When you do this you find the following:

$$-\cos(q_5) = -a_x \sin(q_1) + a_y \cos(q_1)$$

and

$$-d_4 - d_6\cos(q_5) = -p_x\sin(q_1)+p_y\cos(q1)$$

so by manipulating those two equations you end up with a quadratic equation in $\sin(q_1)$ or $\cos(q_5)$ which gives two solutions, only one of them satisfy the second equation above which gives the other parameter (i.e. the $\sin(q_1) or \cos(q_1)$) then you get $q_1$ as

$$q_1 = atan2(\sin(q_1),\cos(q_1))$$

then you can get $q_5$ and then proceed in the same manner to get the rest. If you want I can share with you some document that explain the procedure in more details, and also some matlab m files that help you to symbolically advance through the procedure.
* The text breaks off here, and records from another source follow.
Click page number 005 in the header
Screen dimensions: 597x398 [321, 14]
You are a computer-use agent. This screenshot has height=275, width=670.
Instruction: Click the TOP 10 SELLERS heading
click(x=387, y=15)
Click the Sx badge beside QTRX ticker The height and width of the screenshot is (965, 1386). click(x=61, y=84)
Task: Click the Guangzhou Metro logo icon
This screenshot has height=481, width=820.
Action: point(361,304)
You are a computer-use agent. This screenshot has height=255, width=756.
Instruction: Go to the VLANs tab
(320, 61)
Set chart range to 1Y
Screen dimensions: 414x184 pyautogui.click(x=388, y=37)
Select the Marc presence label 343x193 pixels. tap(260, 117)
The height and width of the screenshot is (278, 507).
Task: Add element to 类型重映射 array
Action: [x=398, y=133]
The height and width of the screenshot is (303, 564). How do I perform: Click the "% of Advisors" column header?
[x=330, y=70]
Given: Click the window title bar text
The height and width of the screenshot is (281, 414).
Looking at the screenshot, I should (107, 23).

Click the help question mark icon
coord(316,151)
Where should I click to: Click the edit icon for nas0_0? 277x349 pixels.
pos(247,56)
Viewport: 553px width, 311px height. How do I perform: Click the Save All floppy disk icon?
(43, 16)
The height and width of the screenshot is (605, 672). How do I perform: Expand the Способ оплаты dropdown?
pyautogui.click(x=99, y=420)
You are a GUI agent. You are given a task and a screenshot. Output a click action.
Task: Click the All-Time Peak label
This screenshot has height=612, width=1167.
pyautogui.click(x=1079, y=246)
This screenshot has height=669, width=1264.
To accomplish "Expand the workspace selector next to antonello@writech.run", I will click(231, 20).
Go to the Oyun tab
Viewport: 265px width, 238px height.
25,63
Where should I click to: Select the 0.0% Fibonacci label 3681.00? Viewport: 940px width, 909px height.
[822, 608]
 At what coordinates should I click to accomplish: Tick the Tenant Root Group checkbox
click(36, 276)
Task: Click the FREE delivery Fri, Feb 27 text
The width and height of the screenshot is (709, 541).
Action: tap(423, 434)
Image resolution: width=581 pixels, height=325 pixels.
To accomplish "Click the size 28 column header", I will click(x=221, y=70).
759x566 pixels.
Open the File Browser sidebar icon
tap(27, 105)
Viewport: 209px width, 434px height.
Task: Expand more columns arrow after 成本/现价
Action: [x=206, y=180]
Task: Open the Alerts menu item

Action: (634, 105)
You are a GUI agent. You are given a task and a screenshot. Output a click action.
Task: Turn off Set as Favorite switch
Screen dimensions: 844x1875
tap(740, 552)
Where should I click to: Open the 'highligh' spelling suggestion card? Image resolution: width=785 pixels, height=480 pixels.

Small remark: I am not using exactly the Denavit-Hartenberg parameters but a slightly different ones (i.e. Khalil-Kleinfinger) which is also explained in the document.

• Thanks for the new answer ghanimmukhtar. Editing a deleted answer doesn't automatically undelete it, sadly. You could have flagged it for moderator attention (asking for it to be undeleted saying information had been added to make it into an answer), but nothing is really lost by creating a new answer. Apr 25, 2016 at 13:30
• I have converted many of you inline formulae to block formulae to improve the readabilty of you answer, but the content of you answer is excellent. I have never seen this explained so well in so few words. Apr 25, 2016 at 13:40
• thanks Mark Booth, I just didn't know how to notify the moderator, i guess i was in a hurry and didn't investigate the "flag" option :) anyway thanks a lot for your editing and guidance, Cheers! Apr 25, 2016 at 15:17

Your Jacobian-based approach is great for velocity control, or when the manipulator is close to the original point. But remember, the Jacobian only gives a first-order approximation to the manipulator's motion. With the highly nonlinear kinematics of manipulators, accuracy will vary throughout the workspace, and will decrease as the step size between the current pose and desired pose gets larger.

Closed-form, or analytic, inverse kinematics do not require the Jacobian for computing the joint angles which will achieve a desired pose. They are based on the trigonometry of the manipulator. To compute analytic inverse kinematics, you need to take the forward kinematics and solve for each $q$. This can be challenging for some manipulator types. It is easier if the wrist is spherical (all three wrist axes intersect at a point). The good news is that many robotics books contain inverse kinematic solutions for each of the manipulator types.

• The one implemented there doesn't not necessarily output the correct the Q state.. it seem swing toward the base...
– test
Apr 20, 2016 at 5:10
• I am not sure I agree with your statement.. dq + current_q = would provide me with the new position right?